As of 2019 the conforming loan limit across the United States is set to $454,350, with a ceiling of 150% that amount in areas where median home values are higher. Local affordability makes the $454,350 ceiling apply across the state for single unit homes. Dual unit homes have a limit of $620,200, triple unit homes have a limit of $749,650 & quadruple unit homes have a limit of $931,600. Home buyers who are borrowing more than the above amounts to purchase premium properties will likely need to obtain a jumbo mortgage. Jumbo loans typically have a slightly higher rate of interest than conforming mortgages, though spreads vary based on credit market conditions.
Several different types of home loans are available in the Liberty and Independence State. Fixed-rate loans are very common, and the terms include thirty, twenty, fifteen, and ten years. The longer the life of the mortgage, the lower the monthly payment will be, which is why the 30-year loan is the most popular. The downside of this, however, is that the APR is higher compared to shorter-term loans. The difference can be as large as a full percentage point.
In addition to conventional 30-year and 15-year fixed-rate mortgages, lenders offer a wide variety of adjustable rate mortgages (ARM’s). While these instruments have lost some of their attractiveness during the recession, there are still circumstances where they offer the only way for a borrower to qualify. Properly structured (that is, with strict limits on how much the rate can fluctuate), such loans are still a legitimate way for borrowers to purchase a home and start building equity while establishing their credit so as to qualify for conventional loans upon the ARM’s expiration. These loans provide interest rates that fluctuate, as the name implies. The APR is usually fixed for an initial term, such as three, five, seven or ten years. Then the rate adjusts depending on the performance of a referenced index rate, usually once per year; but it can change more frequently. The loan agreement may state in detail how frequently the APR can change, and it may also include a rate cap to prevent large changes.
Balloon mortgages are another route for aspiring homeowners. Balloon mortgages are when a large portion of the borrowed principle is repaid in a single payment at the end of the loan period. Balloon loans are not common for most residential buyers, but are more common for commercial loans and people with significant financial assets.

### Aim 1
Decide whether each statement agrees with the home loan text, answering yes or no and quoting the words that settle it: (a) Dual unit homes have a limit of $620,200. (b) The 30-year loan has a lower APR than shorter-term loans. (c) Balloon loans are common for most residential buyers.
### Aim 2
Reproduce the stretch of the home loan text from "As of 2019 the" through "credit market conditions.", word for word.

### Stored data
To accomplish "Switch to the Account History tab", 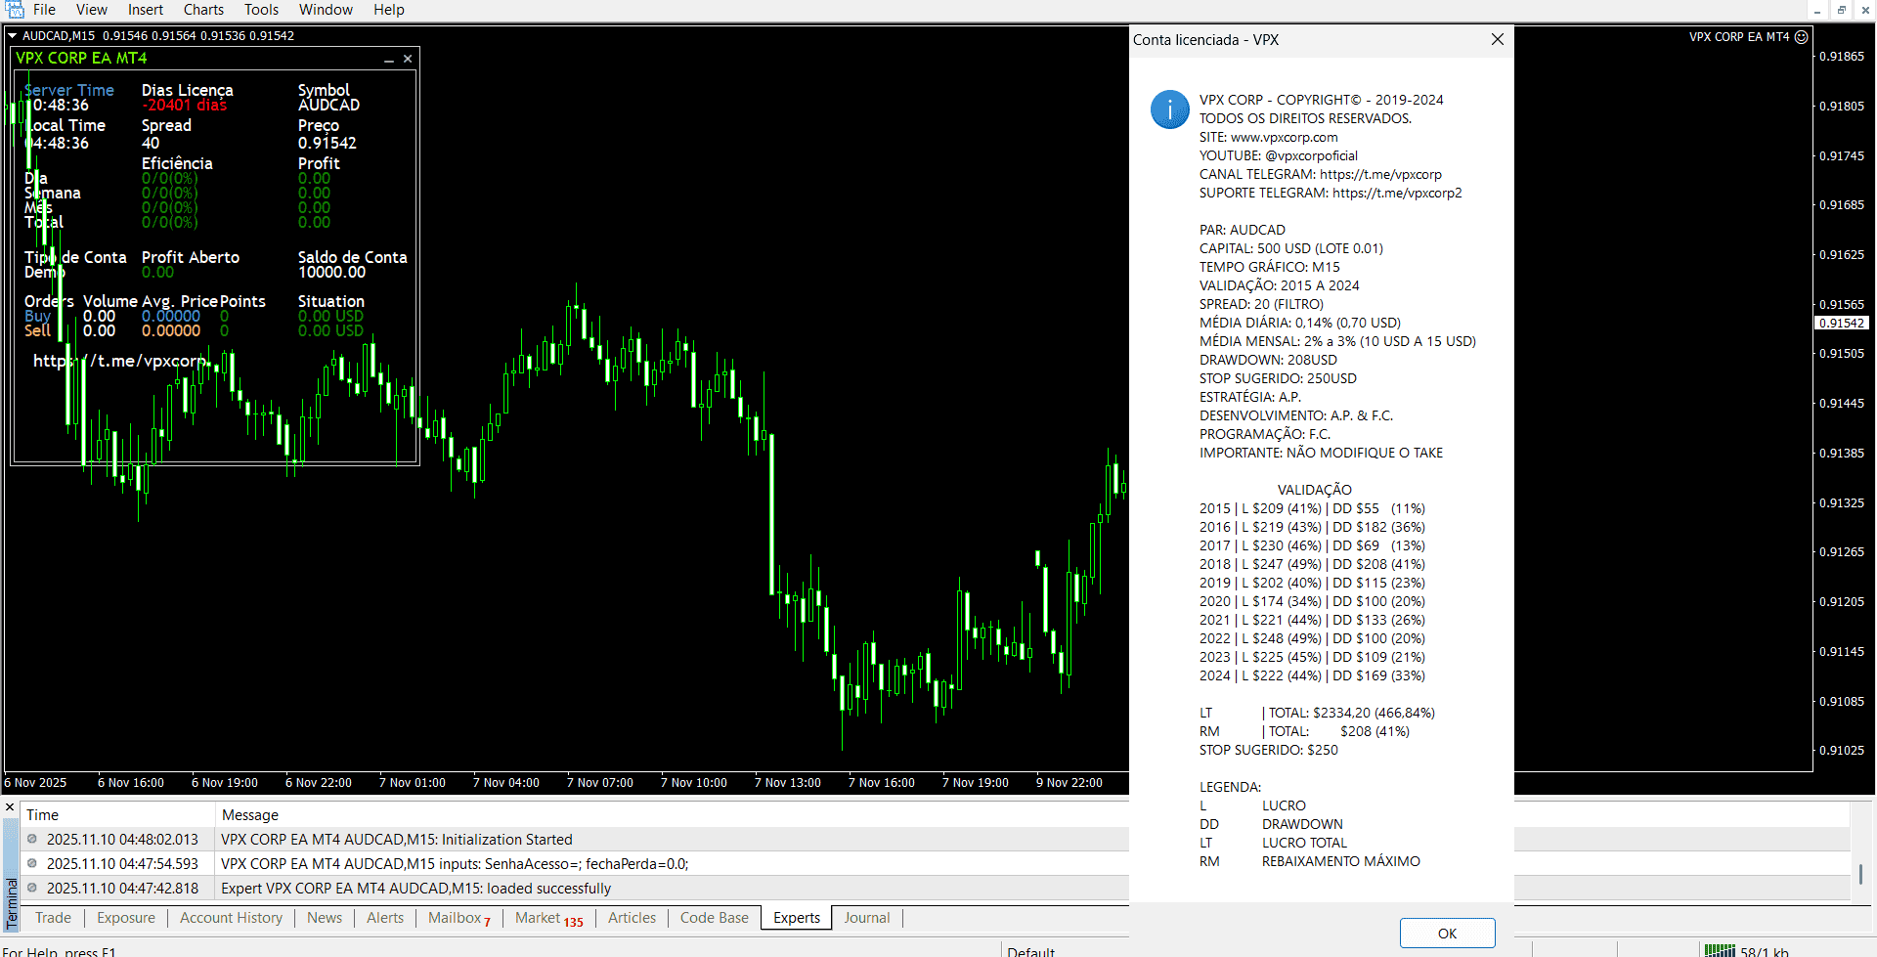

### Exercise solution 1
(a) Yes: "Dual unit homes have a limit of $620,200"
(b) No: "the APR is higher compared to shorter-term loans"
(c) No: "Balloon loans are not common for most residential buyers"

### Exercise solution 2
As of 2019 the conforming loan limit across the United States is set to $454,350, with a ceiling of 150% that amount in areas where median home values are higher. Local affordability makes the $454,350 ceiling apply across the state for single unit homes. Dual unit homes have a limit of $620,200, triple unit homes have a limit of $749,650 & quadruple unit homes have a limit of $931,600. Home buyers who are borrowing more than the above amounts to purchase premium properties will likely need to obtain a jumbo mortgage. Jumbo loans typically have a slightly higher rate of interest than conforming mortgages, though spreads vary based on credit market conditions.